- What needs to be done:
Upon reaching the line containing "Instruction: Click the 退出 exit menu item", output that line and all remaining lines exactly, through the end of the entries, and output nothing before it.

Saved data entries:
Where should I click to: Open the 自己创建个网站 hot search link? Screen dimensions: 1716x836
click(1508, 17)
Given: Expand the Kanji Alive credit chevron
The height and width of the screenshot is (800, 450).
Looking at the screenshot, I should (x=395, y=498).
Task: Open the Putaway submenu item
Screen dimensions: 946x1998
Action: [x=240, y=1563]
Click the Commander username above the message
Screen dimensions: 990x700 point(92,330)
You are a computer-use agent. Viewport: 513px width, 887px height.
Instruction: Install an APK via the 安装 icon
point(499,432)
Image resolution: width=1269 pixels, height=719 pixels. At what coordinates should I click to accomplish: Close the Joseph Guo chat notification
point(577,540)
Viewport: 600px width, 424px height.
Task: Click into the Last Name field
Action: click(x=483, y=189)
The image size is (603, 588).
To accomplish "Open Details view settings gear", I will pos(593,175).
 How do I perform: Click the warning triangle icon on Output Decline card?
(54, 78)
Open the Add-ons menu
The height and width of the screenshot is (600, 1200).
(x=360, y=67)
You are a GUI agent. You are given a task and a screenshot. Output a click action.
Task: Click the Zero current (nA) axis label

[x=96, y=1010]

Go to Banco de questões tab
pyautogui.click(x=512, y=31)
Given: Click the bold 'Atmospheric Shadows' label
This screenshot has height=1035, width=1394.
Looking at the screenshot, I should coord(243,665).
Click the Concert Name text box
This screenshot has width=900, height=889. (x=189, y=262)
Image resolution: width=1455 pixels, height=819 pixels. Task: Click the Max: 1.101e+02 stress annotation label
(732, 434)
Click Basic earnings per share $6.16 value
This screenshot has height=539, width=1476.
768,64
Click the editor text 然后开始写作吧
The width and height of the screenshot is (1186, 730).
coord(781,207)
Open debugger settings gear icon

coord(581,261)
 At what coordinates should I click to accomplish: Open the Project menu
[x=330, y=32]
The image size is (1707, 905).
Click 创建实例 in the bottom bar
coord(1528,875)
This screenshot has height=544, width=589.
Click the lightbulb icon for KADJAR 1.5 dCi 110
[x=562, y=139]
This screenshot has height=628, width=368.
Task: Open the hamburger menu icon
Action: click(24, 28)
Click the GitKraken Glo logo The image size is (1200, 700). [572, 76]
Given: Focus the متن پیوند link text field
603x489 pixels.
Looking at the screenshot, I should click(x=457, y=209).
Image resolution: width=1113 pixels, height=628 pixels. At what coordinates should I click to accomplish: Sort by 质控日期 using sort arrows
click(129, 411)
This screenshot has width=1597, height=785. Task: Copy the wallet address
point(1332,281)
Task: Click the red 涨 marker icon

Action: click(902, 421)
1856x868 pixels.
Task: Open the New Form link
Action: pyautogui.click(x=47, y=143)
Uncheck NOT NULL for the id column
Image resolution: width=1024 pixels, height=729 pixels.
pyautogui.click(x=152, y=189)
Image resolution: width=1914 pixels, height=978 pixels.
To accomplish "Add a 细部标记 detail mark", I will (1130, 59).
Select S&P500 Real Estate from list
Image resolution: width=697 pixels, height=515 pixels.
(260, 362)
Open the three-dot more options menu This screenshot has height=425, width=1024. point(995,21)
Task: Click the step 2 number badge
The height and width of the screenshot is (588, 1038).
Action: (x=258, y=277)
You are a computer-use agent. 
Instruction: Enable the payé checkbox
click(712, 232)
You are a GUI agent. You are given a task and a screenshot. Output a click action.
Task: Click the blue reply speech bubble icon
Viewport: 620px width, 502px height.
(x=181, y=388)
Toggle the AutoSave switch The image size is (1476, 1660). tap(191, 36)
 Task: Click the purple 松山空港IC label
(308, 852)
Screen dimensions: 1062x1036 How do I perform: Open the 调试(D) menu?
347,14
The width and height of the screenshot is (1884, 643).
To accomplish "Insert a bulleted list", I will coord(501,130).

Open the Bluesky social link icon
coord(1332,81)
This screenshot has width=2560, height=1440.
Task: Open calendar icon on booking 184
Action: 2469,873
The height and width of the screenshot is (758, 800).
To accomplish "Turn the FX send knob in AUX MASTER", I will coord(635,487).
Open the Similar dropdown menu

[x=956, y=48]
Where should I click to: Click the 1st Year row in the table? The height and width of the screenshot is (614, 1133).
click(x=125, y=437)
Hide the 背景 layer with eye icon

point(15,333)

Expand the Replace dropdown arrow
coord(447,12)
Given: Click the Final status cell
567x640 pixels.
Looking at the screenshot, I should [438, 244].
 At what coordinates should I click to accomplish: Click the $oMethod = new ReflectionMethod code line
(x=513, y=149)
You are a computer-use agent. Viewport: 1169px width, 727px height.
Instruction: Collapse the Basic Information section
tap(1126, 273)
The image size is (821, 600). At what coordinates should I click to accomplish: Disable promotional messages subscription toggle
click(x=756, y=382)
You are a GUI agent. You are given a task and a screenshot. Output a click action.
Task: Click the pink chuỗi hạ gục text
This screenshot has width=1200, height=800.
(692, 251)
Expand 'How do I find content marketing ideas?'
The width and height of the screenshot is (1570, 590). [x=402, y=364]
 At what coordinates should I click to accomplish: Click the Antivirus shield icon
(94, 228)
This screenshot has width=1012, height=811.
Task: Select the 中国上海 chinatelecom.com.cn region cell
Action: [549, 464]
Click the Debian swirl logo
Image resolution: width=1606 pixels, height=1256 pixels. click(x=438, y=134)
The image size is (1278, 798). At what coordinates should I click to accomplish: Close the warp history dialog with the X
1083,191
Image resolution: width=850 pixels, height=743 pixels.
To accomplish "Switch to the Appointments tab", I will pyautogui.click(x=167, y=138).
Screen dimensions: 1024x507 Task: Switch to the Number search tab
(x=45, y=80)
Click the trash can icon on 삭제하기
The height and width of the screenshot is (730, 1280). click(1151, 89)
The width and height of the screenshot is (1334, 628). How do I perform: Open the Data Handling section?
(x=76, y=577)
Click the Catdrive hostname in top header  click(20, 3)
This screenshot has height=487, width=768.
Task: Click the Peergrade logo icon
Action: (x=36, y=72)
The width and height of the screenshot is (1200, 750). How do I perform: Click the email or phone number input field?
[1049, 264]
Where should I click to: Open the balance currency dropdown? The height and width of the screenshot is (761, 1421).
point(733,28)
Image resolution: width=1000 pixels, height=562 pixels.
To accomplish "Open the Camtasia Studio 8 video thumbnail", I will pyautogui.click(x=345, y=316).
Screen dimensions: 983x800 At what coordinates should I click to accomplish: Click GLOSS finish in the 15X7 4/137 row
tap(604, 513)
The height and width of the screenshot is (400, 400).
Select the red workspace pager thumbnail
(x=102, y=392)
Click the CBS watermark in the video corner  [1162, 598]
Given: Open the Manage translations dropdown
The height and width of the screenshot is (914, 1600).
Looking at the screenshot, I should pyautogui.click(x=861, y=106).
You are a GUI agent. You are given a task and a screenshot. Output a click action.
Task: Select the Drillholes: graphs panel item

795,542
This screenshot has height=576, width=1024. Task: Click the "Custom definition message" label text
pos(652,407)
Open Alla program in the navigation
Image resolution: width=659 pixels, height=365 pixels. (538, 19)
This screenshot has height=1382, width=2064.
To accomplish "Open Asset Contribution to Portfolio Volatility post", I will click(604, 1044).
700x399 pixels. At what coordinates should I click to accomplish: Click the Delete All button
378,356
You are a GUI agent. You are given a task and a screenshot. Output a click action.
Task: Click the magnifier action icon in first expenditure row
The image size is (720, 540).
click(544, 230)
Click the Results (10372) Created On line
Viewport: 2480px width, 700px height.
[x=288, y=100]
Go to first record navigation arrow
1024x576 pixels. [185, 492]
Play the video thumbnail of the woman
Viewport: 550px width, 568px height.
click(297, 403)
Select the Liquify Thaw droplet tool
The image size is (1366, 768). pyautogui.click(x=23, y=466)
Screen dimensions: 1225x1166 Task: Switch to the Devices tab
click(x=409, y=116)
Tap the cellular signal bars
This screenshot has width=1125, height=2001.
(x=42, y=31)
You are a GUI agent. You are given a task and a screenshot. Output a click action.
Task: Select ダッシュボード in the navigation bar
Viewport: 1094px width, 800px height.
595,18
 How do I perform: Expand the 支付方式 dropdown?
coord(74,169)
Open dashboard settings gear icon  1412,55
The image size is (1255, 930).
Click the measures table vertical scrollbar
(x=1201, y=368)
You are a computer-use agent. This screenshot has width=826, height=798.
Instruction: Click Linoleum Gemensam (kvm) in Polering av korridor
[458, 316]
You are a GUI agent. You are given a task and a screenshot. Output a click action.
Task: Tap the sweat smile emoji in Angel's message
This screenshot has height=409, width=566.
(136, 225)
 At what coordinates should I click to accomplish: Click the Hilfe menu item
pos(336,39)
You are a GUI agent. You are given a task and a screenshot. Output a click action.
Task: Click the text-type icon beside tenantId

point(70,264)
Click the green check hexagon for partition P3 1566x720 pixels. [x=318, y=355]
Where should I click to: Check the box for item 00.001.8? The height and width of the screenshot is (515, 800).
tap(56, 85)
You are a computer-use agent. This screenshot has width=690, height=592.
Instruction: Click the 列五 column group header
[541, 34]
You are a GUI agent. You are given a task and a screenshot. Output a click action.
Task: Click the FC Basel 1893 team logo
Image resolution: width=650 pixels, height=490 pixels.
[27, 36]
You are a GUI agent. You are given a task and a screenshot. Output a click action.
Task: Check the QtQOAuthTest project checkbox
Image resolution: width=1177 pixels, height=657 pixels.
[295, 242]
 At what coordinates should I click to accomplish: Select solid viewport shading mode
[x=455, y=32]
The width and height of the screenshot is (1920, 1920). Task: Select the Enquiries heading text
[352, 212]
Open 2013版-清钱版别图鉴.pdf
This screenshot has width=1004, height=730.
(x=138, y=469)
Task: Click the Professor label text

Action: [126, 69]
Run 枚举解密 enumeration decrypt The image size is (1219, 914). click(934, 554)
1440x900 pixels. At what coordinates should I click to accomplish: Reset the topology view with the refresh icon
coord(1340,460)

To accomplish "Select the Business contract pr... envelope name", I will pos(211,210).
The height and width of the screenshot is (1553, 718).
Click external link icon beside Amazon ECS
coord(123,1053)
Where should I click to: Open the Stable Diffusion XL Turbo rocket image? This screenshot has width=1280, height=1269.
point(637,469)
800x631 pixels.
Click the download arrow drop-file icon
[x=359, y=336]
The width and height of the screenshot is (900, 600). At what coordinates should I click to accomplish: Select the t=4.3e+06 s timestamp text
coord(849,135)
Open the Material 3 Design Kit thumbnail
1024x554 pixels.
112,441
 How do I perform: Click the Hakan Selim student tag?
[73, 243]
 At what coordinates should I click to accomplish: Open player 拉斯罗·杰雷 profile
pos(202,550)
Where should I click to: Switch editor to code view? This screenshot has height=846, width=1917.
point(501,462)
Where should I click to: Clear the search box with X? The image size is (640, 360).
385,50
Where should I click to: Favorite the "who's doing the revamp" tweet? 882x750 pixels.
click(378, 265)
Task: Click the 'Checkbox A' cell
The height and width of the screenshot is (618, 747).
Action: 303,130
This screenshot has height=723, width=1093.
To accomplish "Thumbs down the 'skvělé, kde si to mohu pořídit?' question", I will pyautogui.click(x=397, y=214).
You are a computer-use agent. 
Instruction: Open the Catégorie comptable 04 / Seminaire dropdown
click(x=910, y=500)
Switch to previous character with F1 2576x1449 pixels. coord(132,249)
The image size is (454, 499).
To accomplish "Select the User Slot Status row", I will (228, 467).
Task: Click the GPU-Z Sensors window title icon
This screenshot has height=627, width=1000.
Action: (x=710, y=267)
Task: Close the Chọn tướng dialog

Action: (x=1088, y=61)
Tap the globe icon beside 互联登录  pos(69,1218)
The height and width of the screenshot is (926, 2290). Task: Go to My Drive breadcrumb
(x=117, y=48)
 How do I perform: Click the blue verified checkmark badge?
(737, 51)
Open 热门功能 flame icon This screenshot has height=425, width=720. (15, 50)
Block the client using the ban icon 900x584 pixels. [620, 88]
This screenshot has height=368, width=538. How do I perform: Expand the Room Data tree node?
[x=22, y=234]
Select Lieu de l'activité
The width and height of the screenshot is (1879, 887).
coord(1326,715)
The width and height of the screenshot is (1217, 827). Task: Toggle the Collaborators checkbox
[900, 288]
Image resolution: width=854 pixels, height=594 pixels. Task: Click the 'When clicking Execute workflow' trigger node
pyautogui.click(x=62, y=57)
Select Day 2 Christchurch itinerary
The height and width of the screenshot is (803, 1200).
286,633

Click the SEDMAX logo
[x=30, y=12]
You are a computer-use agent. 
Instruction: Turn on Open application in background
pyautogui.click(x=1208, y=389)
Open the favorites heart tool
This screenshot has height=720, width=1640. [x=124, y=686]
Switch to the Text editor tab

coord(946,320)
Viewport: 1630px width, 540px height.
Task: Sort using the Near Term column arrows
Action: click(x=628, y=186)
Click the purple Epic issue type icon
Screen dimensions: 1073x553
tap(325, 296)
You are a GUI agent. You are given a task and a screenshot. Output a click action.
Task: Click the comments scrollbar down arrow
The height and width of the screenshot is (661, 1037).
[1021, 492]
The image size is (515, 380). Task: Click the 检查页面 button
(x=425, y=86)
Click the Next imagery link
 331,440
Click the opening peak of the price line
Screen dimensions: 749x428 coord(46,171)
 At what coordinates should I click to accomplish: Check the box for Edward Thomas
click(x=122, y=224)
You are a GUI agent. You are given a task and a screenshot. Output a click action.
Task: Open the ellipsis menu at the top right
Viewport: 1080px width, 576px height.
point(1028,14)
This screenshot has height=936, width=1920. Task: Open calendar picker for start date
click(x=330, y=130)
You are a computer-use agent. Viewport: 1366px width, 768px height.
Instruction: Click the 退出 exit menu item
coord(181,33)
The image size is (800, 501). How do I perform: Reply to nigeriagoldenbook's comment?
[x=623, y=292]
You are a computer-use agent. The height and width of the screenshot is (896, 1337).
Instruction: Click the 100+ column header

- Output of the exercise:
Instruction: Click the 退出 exit menu item
coord(181,33)
The image size is (800, 501). How do I perform: Reply to nigeriagoldenbook's comment?
[x=623, y=292]
You are a computer-use agent. The height and width of the screenshot is (896, 1337).
Instruction: Click the 100+ column header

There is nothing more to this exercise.